→ **Your goal**
An exact restatement of the data is required, with the images omitted.

→ **Material provided**
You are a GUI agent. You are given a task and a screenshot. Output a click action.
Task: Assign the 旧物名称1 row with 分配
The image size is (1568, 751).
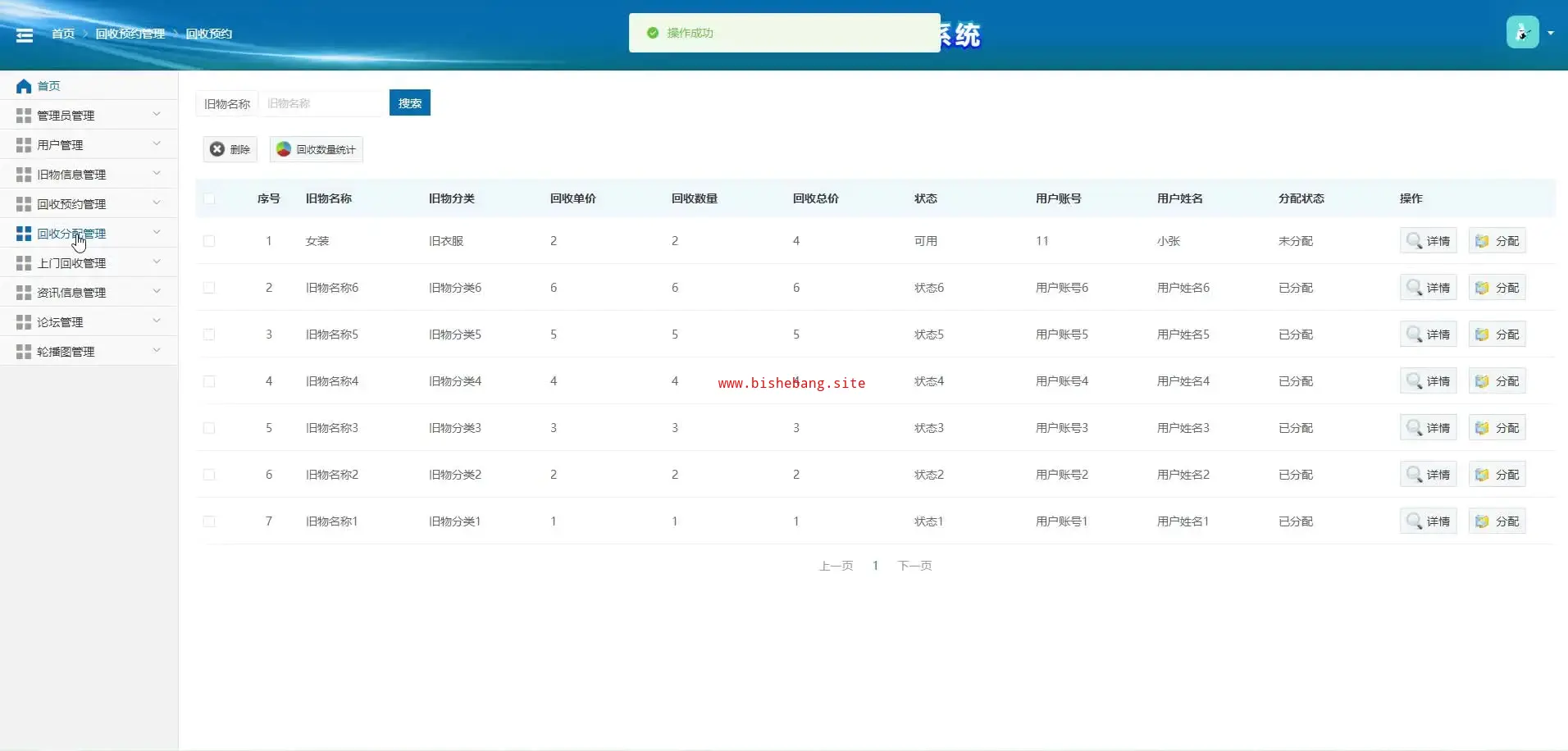tap(1497, 521)
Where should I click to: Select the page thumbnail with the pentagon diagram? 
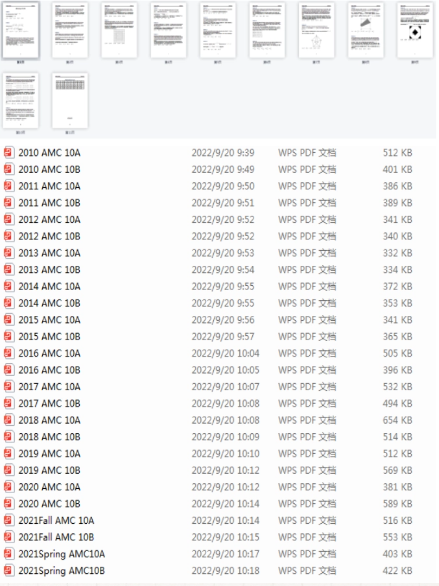tap(316, 30)
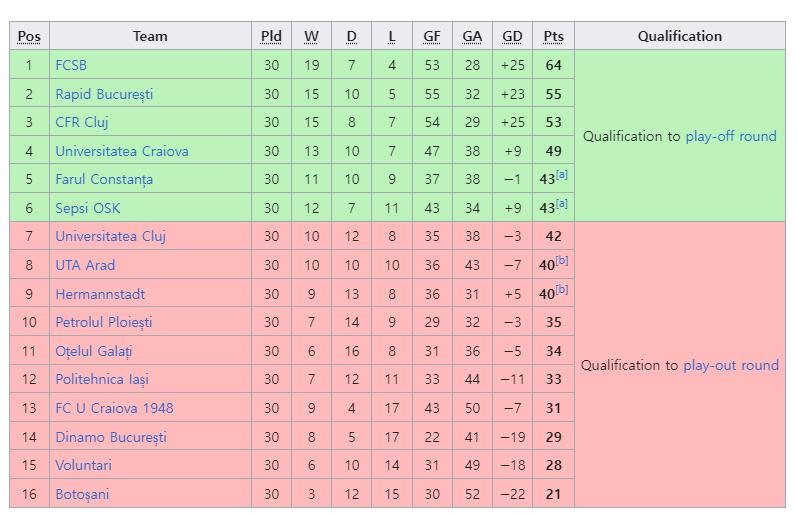797x515 pixels.
Task: Open the FCSB team link
Action: 71,65
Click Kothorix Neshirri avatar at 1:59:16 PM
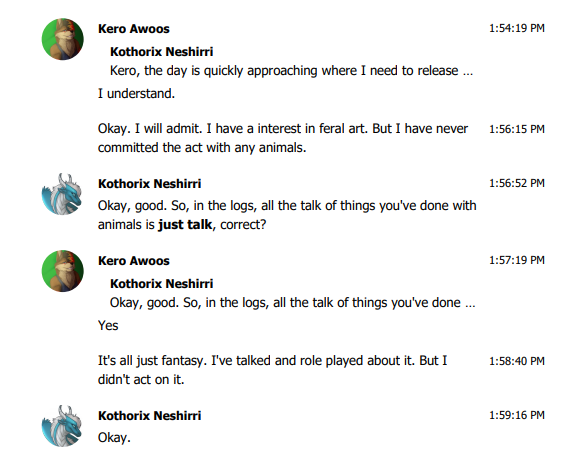This screenshot has width=575, height=466. click(x=62, y=426)
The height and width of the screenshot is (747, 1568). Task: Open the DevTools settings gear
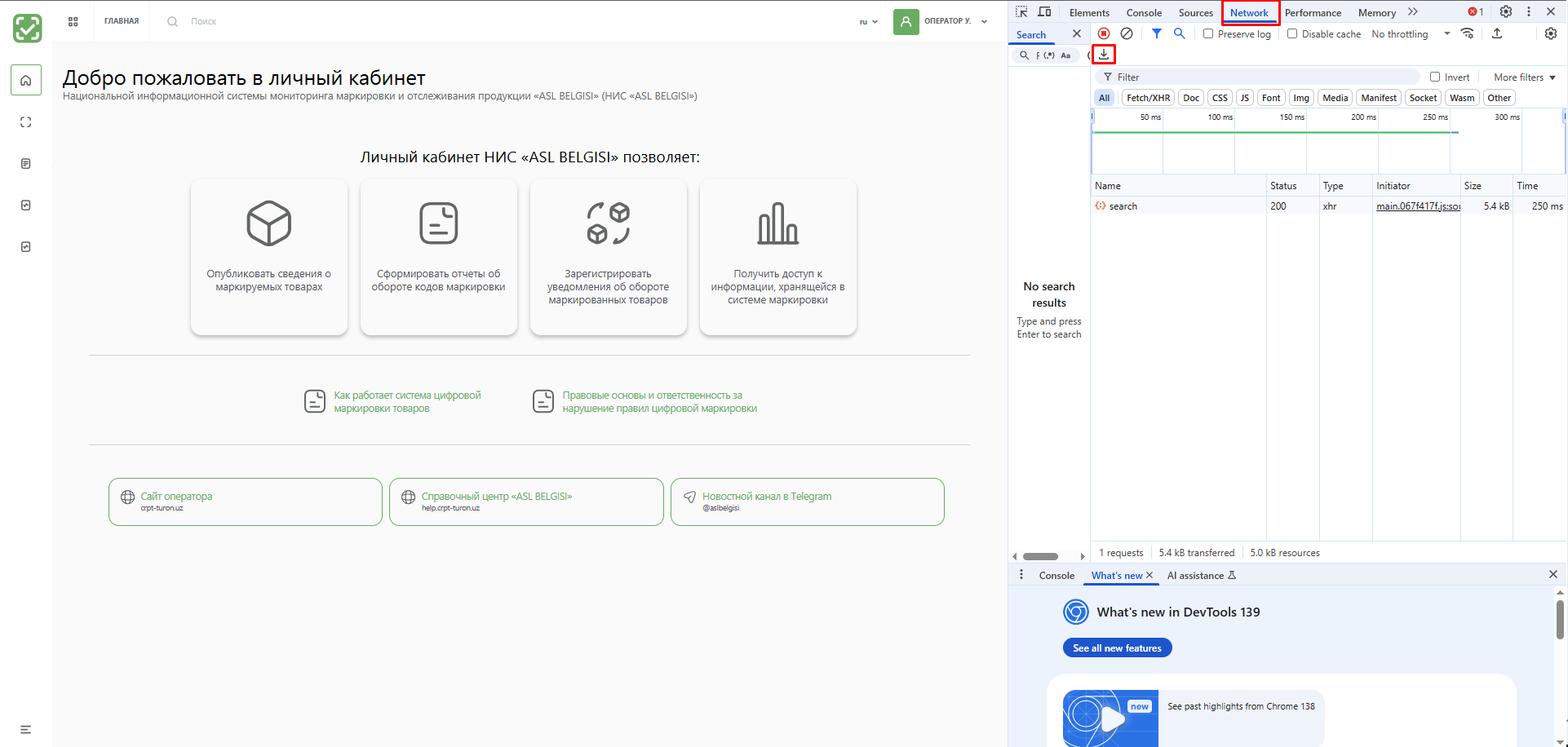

→ **Response to this exercise**
You are a GUI agent. You are given a task and a screenshot. Output a click action.
Task: Assign the 旧物名称1 row with 分配
The image size is (1568, 751).
tap(1497, 521)
Where should I click to: Select the page thumbnail with the pentagon diagram? 
tap(316, 30)
797x515 pixels.
Task: Open the FCSB team link
Action: 71,65
Click Kothorix Neshirri avatar at 1:59:16 PM
This screenshot has width=575, height=466. click(x=62, y=426)
The height and width of the screenshot is (747, 1568). Task: Open the DevTools settings gear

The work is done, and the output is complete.